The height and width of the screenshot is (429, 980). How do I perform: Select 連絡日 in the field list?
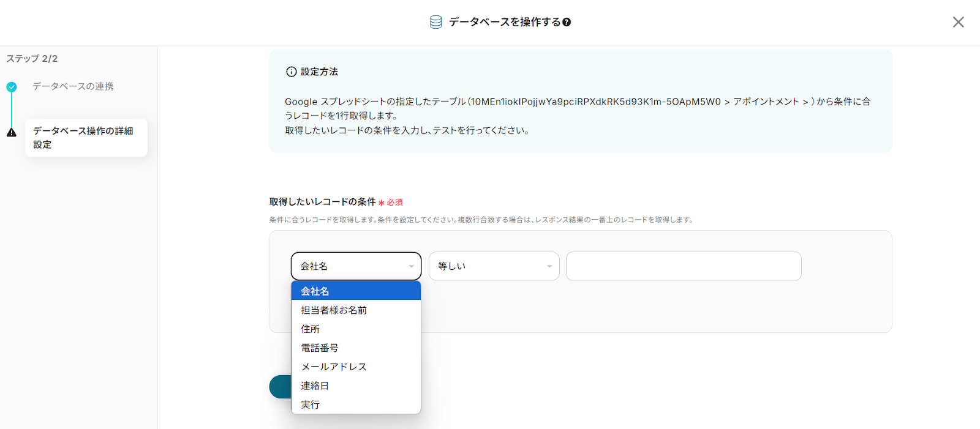click(355, 386)
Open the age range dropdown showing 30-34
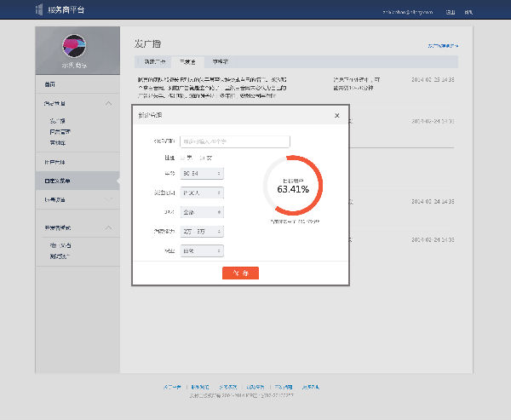Viewport: 511px width, 420px height. (202, 174)
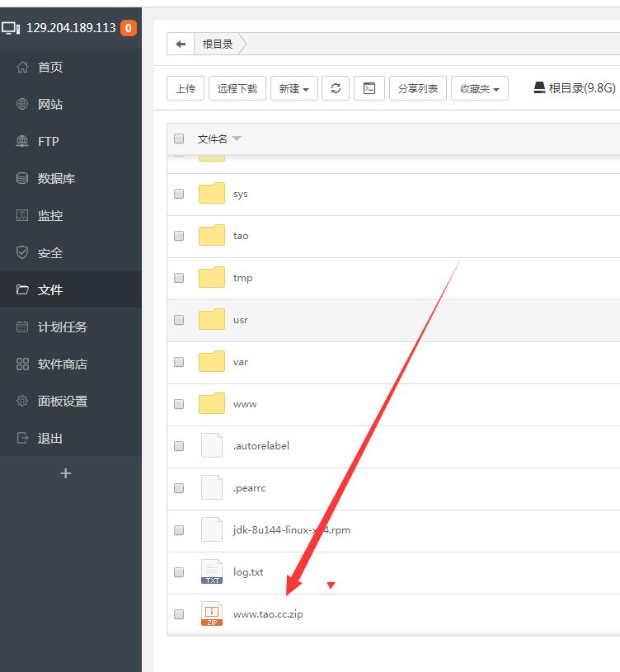Go to 数据库 in the sidebar
Viewport: 620px width, 672px height.
[56, 178]
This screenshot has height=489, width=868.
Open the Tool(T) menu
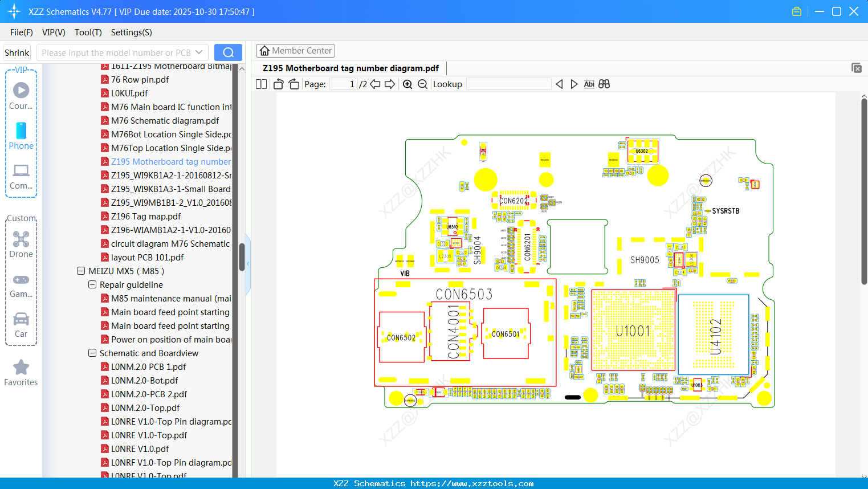(x=88, y=32)

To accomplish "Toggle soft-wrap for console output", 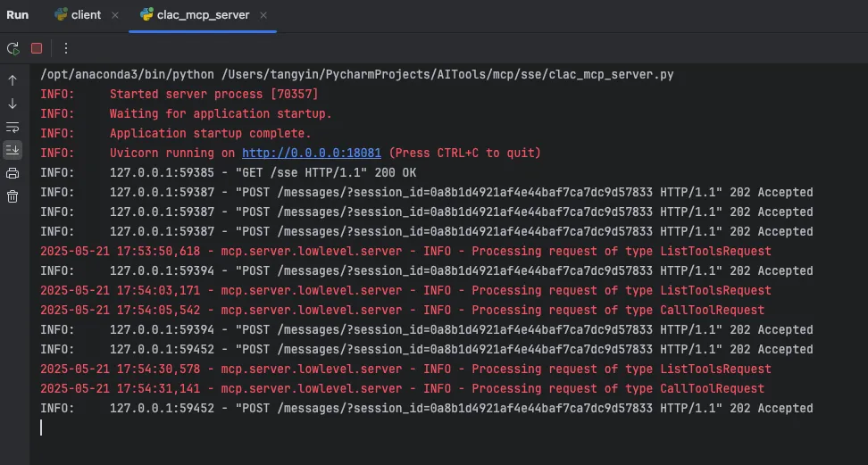I will pyautogui.click(x=13, y=127).
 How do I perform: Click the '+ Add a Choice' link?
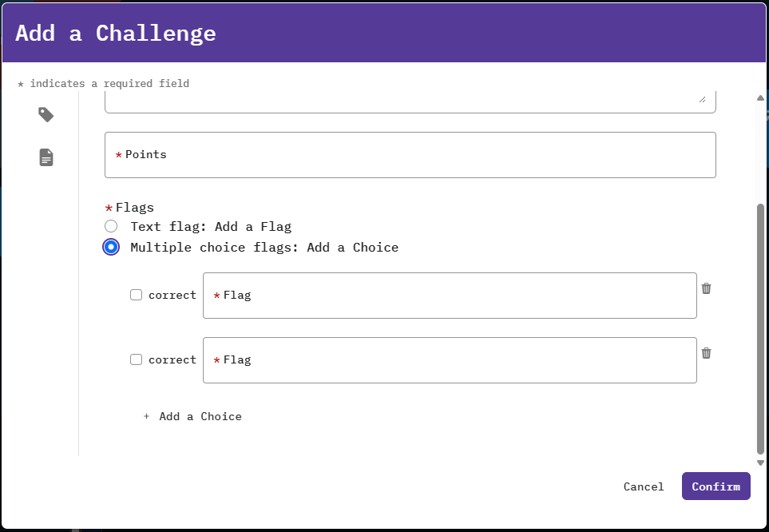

§ The task
When copying the listing above, begin at its first line and stop after the line with "This screenshot has height=489, width=868.", keeping each line exact and dropping the pictures.

§ Task output
The height and width of the screenshot is (429, 980). How do I perform: Select 連絡日 in the field list?
click(355, 386)
Open the age range dropdown showing 30-34
Viewport: 511px width, 420px height. (202, 174)
Go to 数据库 in the sidebar
Viewport: 620px width, 672px height.
[56, 178]
This screenshot has height=489, width=868.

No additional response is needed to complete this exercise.